Use the Anthropic SDK with strict: true to extract the following from a job posting:

{
    "title": str,
    "company": str,
    "location": str,
    "remote": bool,
    "salary_min": int | None,
    "salary_max": int | None,
    "required_skills": list[str],
}

Verify the response parses as valid JSON on 20 real postings without any try/except fallbacks.

4. Prompt caching measurement#

Set up a long system prompt (~2,000 tokens). Issue 10 identical user queries. Compare total cost with and without cache_control using the usage.cache_creation_input_tokens and usage.cache_read_input_tokens fields from the response.

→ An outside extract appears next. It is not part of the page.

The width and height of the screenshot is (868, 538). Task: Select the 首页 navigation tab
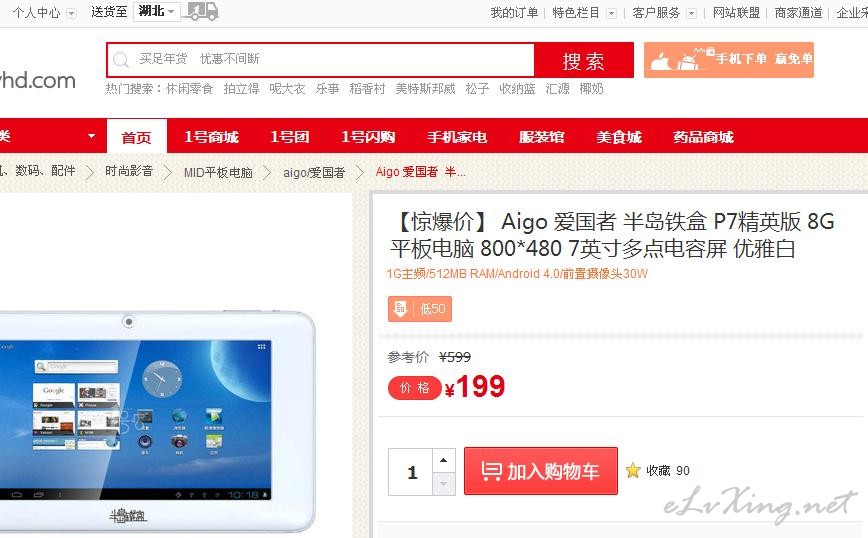coord(136,137)
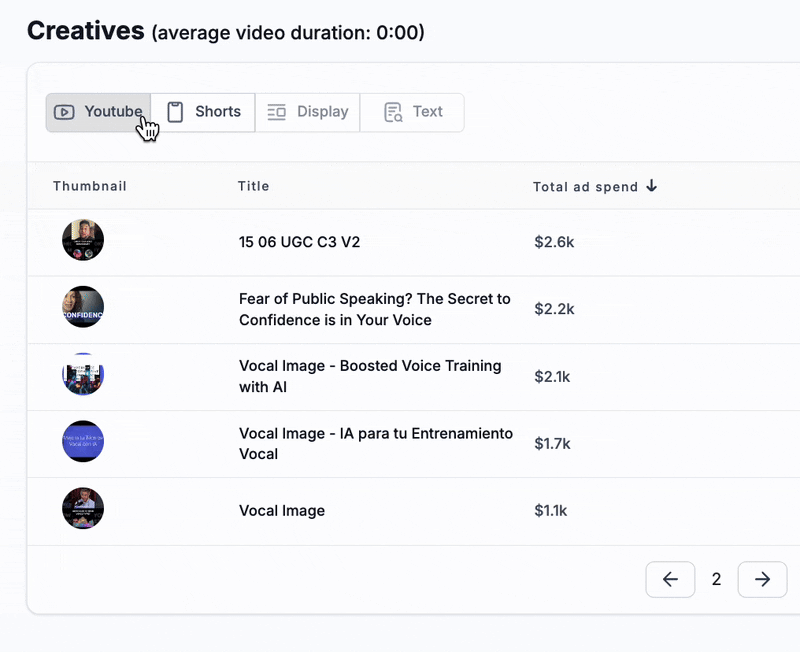Go to the next page with the right arrow
The width and height of the screenshot is (800, 652).
click(762, 579)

Expected: after the first request, subsequent requests should report most input tokens as cache reads, cutting cost by ~90% on the cached portion.

5. Grounding and refusal#

Build a RAG-style prompt that must answer only from a provided <context> block. Test with 5 questions that are answerable from the context and 5 that are not. The model should refuse exactly on the 5 unanswerable ones with the literal string "I don't know based on the provided sources.".

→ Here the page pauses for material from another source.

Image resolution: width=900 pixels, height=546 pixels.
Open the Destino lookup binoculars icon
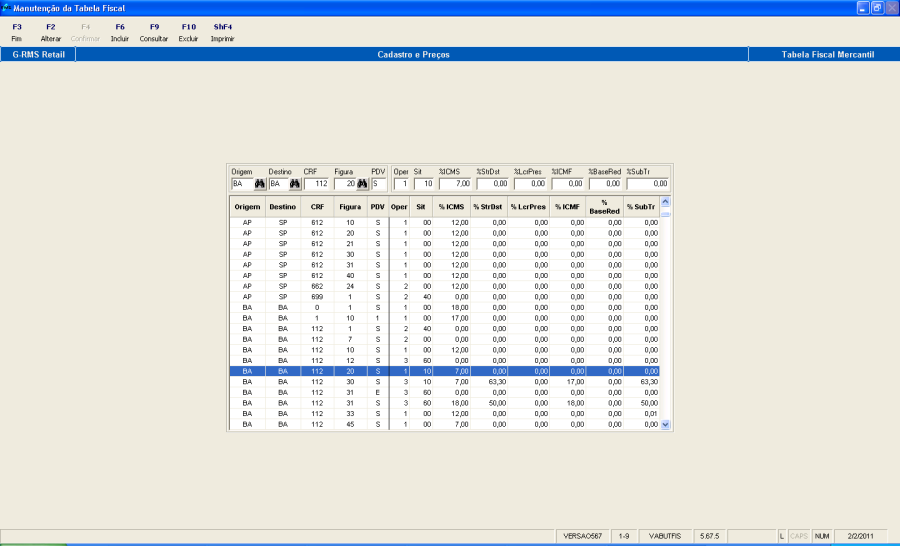click(x=294, y=184)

Measure refusal precision and recall.

Review Questions#

Which prompt technique consistently produces the largest quality improvement with the smallest token budget?
- A. Setting temperature to 1.0
- B. Assigning a clear role in the system message
- C. Using ALL CAPS for important instructions
- D. Adding the word “please” to every instruction
You need to extract a strict JSON schema from unstructured text. Which option is most reliable?
- A. Ask the model to “return JSON” in the prompt and parse it yourself
- B. Use tool use with strict: true (Anthropic) or response_format (OpenAI / LangChain)
- C. Regex the output
- D. Set temperature to 2.0 for variety
For Claude Opus 4.6 with adaptive thinking enabled, do you still need to write “think step by step” in the prompt?
- A. Yes, always
- B. No — the model reasons internally; an explicit CoT instruction is usually redundant
- C. Only on weekends
- D. Only for math problems
What is the recommended temperature for Gemini 3 models?
- A. 0.0
- B. 0.5
- C. 1.0 (default)
- D. 2.0
Why is XML-style tagging particularly effective with Claude?
- A. Claude was trained to respect XML-ish tags for isolating instructions from data
- B. XML is faster to parse than JSON
- C. It reduces token count
- D. It’s required by the API
Your system prompt is 50KB and never changes between requests. How do you cut cost?
- A. Truncate it to 5KB
- B. Enable prompt caching with cache_control: {"type": "ephemeral"}
- C. Send it only on the first request
- D. Use a smaller model
What is the failure mode of negative instructions like “Don’t use passive voice”?
- A. The model throws an error
- B. LLMs sometimes interpret the negation as emphasis and do the opposite — prefer positive directives
- C. They cost more tokens
- D. They are case-sensitive
A RAG system should refuse to answer when the context is insufficient. How do you enforce this?
- A. Lower the temperature
- B. Explicitly instruct the model to reply with a fixed refusal string when the answer is not in the context
- C. Hope it works
- D. Use a larger model
When building a few-shot classifier, how many examples are typically enough?
- A. Exactly 1
- B. 2–5 examples that cover the edge cases
- C. At least 100
- D. As many as the context window allows
Which parameter makes tool use schema-conforming on the Anthropic API?
- A. temperature: 0
- B. strict: true on the tool definition
- C. json_mode: true
- D. force_schema: true

View Answer Key

B — Role assignment is the single highest-leverage technique.
B — Schema-constrained tool use beats regex parsing every time.
B — Reasoning models handle CoT internally; an explicit “think step by step” is redundant (and sometimes harmful).
C — Google explicitly recommends keeping temperature=1.0 default for Gemini 3 models.
A — Claude is trained to recognize XML-ish tags as structural boundaries.
B — Prompt caching cuts cached reads to ~0.1× input cost.
B — Rephrase as positive directives (“Write in active voice”).
B — Explicit refusal instructions with a fixed string make refusals detectable and measurable.
B — 2–5 carefully chosen examples typically get you most of the benefit.
B — strict: true on the tool guarantees the model’s output matches the declared schema.